More and more power, falling into fewer and fewer hands. How interesting.

We sold our souls to the devil to save a few bucks.


----------



## Arden (Aug 2, 2003)

It's really sad that big business is so heartless.  My government/economics teacher explained how a business like Walmart, or CVS in your case (what's that stand for, BTW?), can go into a small town, open up a mega-super-ultrastore, and sell everything just under what all the little businesses do.  They can afford to, because they are the richest company in the world.  Then the little businesses go out of business because they can't compete, and Walmart jacks up the prices.  It's a good way to ruin an area's economy.
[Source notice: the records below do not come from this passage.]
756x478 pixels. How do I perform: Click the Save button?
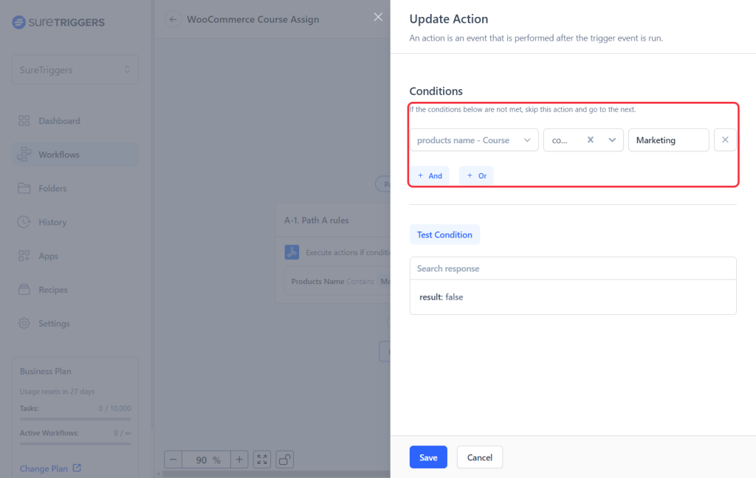(x=428, y=457)
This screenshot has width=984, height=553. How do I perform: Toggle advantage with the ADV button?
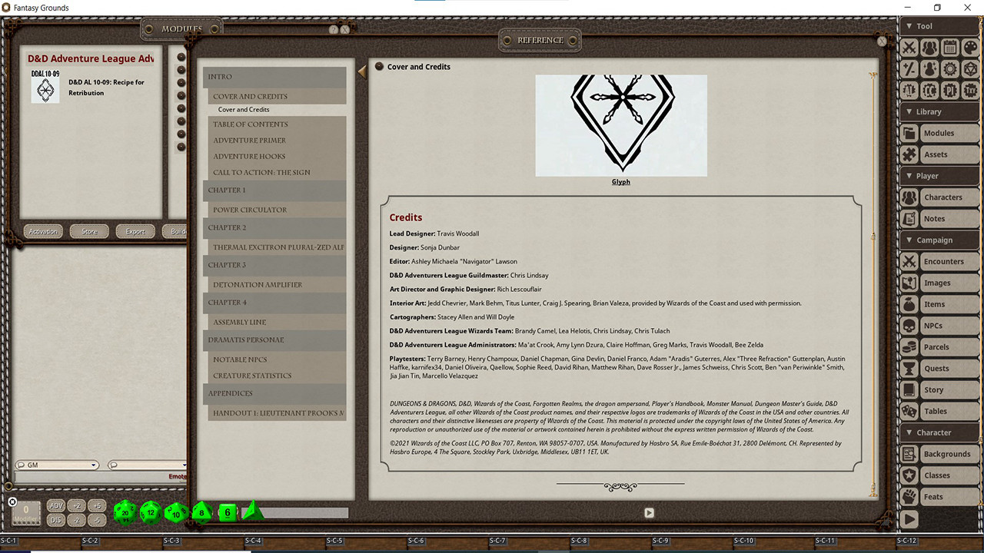pyautogui.click(x=55, y=505)
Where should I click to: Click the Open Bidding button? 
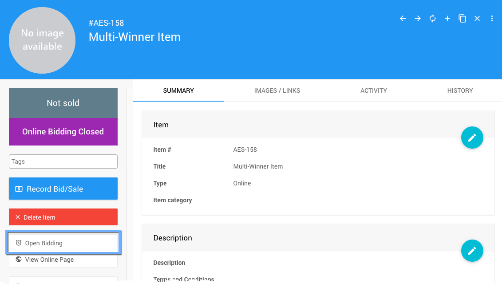(x=63, y=243)
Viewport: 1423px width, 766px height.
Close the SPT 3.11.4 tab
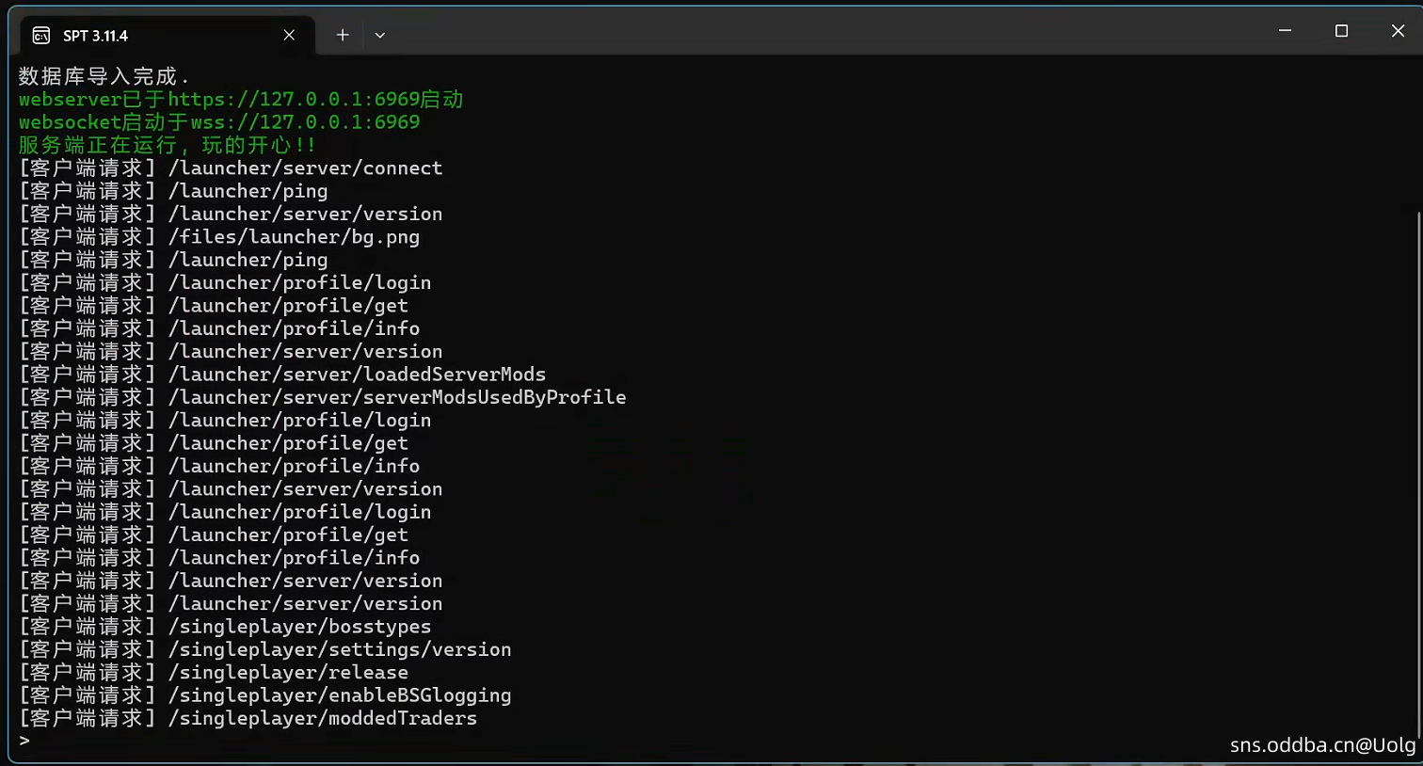pyautogui.click(x=289, y=36)
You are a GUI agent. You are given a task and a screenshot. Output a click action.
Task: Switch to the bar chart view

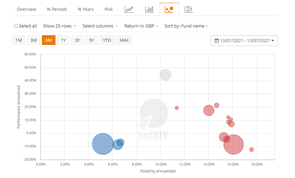pyautogui.click(x=149, y=9)
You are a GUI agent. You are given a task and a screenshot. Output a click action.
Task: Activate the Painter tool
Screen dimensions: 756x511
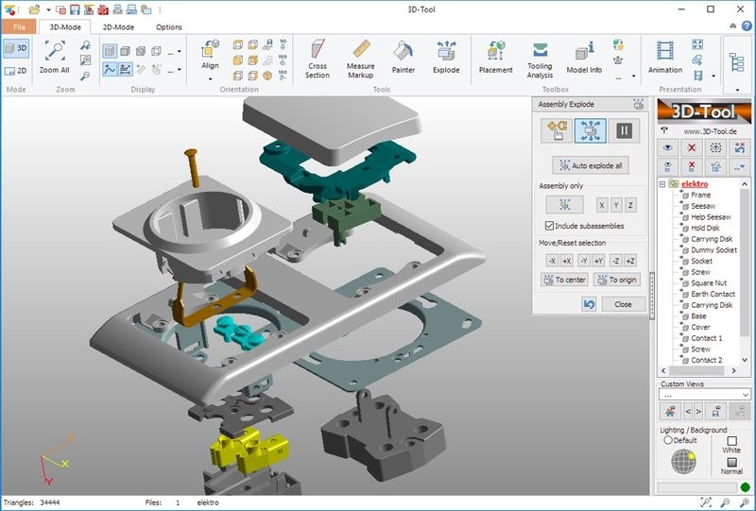(x=404, y=57)
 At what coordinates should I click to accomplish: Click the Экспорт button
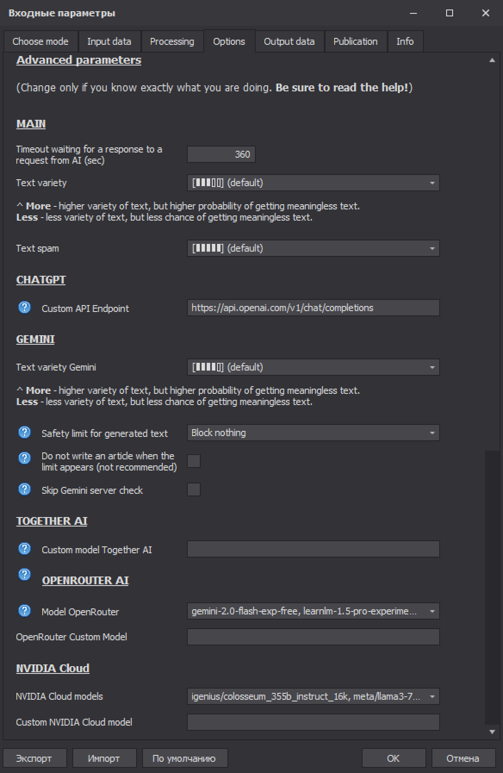click(x=35, y=758)
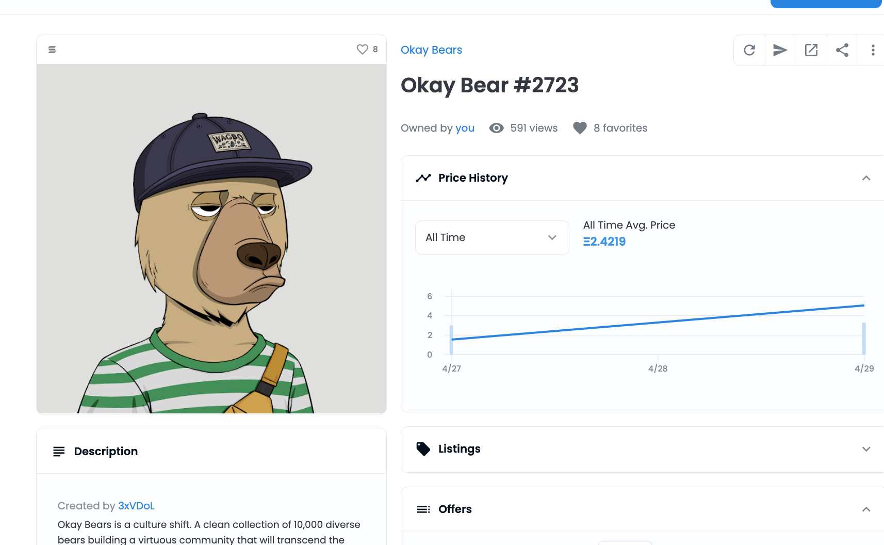The width and height of the screenshot is (884, 545).
Task: Open the All Time range dropdown
Action: (x=492, y=237)
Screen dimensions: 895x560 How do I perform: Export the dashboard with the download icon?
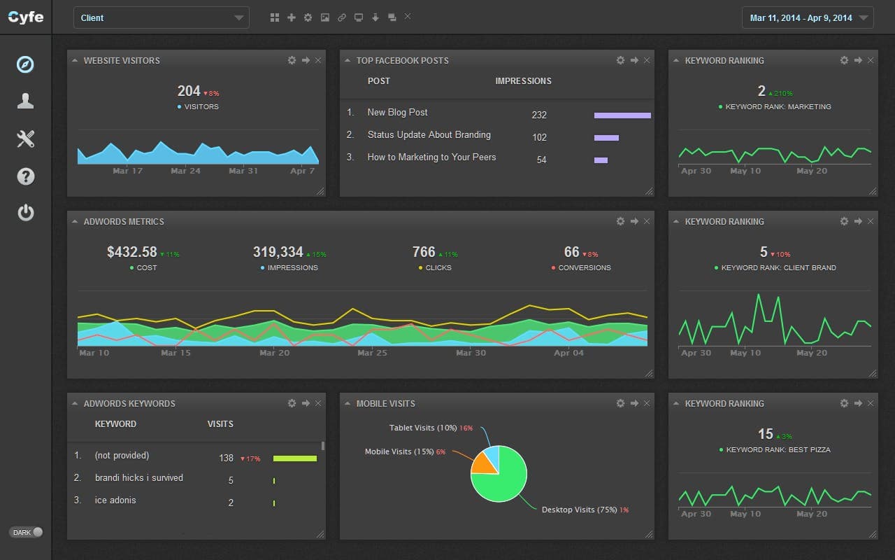pos(375,17)

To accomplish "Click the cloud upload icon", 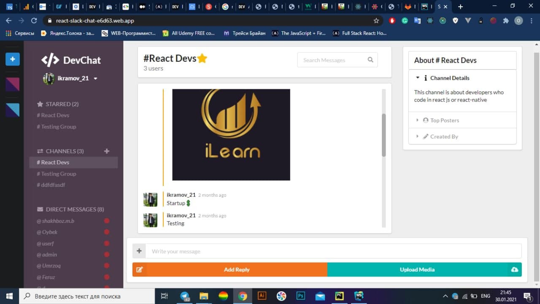I will [514, 270].
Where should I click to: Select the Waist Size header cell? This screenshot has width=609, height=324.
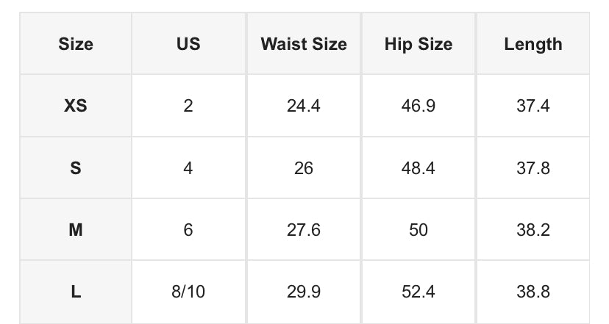(303, 44)
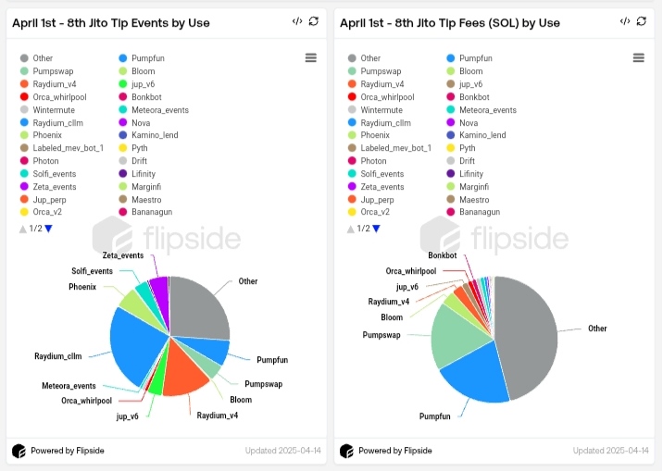
Task: Open Powered by Flipside link in right card
Action: click(x=394, y=451)
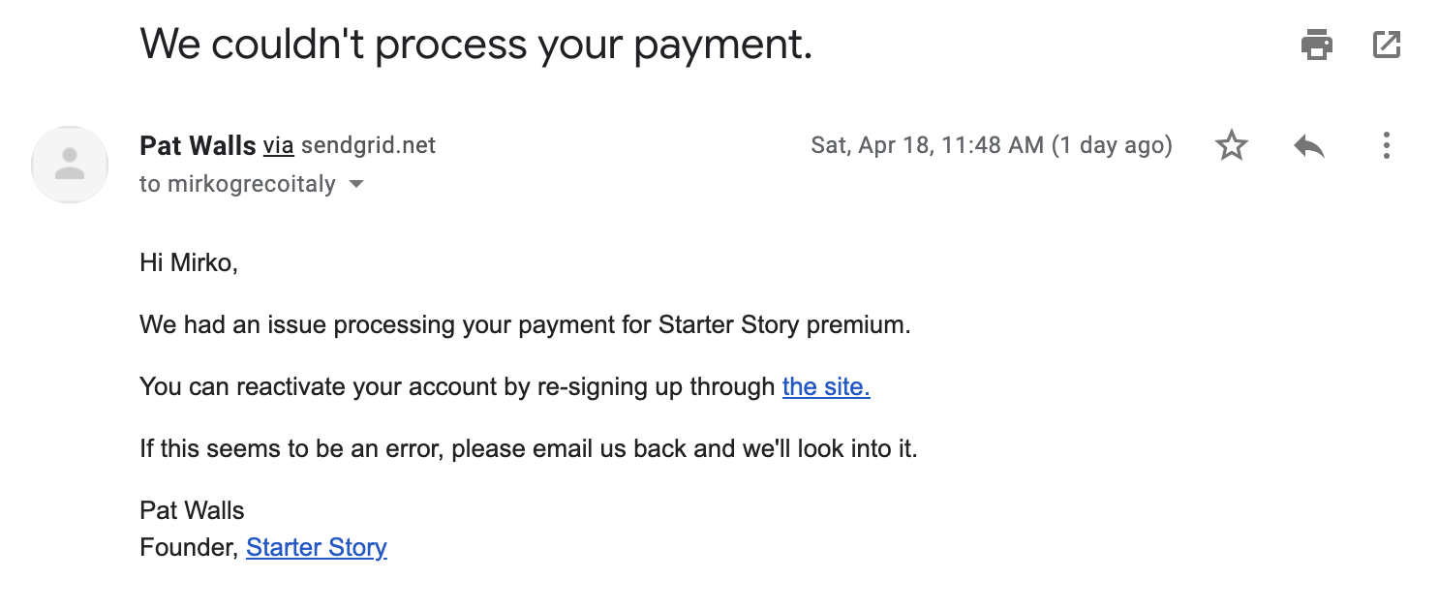
Task: Open the vertical ellipsis message menu
Action: click(x=1386, y=145)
I think something like that happened in Flint, Michigan, which is where Michael Moore grew up.  GMC had a big manufacturing business there, which employed lots of people and made lots of money for the town.  Then they moved the place to Mexico or something, cutting jobs and throwing the town into disarrray.  It's actually quite sickening.


----------



## Randman (Aug 2, 2003)

You need to watch Roger & Me (and Pets Or Meat: The Return To Flint). GM closed a plant down which hurt the city, but it had nothing to do whatsoever with the Wal-Mart Syndrome.
   And while I agree that many of these hyper-marts are a bane, I'll play devil's advocate and say they succeed because prices are lower than a Mom & Pop shop, the selection is greater and more people in a community are employed. 
   That said, you shouldn't ever go to Australia. I've seen more KMarts there than anywhere else in my life.
   And I must say I had a little feeling of Americana (good and bad) of visiting a giant Wal-Mart in Shenzhen on one of my first visits to China while working in SE Asia for a few years (where there's no Wal- or KMarts (or CVS, whatever  that is).
  But if you're willing to pay more, there are always options for your shopping dollar.


----------



## Arden (Aug 2, 2003)

Though people don't want to pay more, so they go to whoever has the best price.  That is usually the megachain with billions in capital who can afford to undersell products and eat the profits while they outsource the competition.  Mom-and-Pop stores can't undersell their products because they will not make a profit and they don't have vast reserves to draw on.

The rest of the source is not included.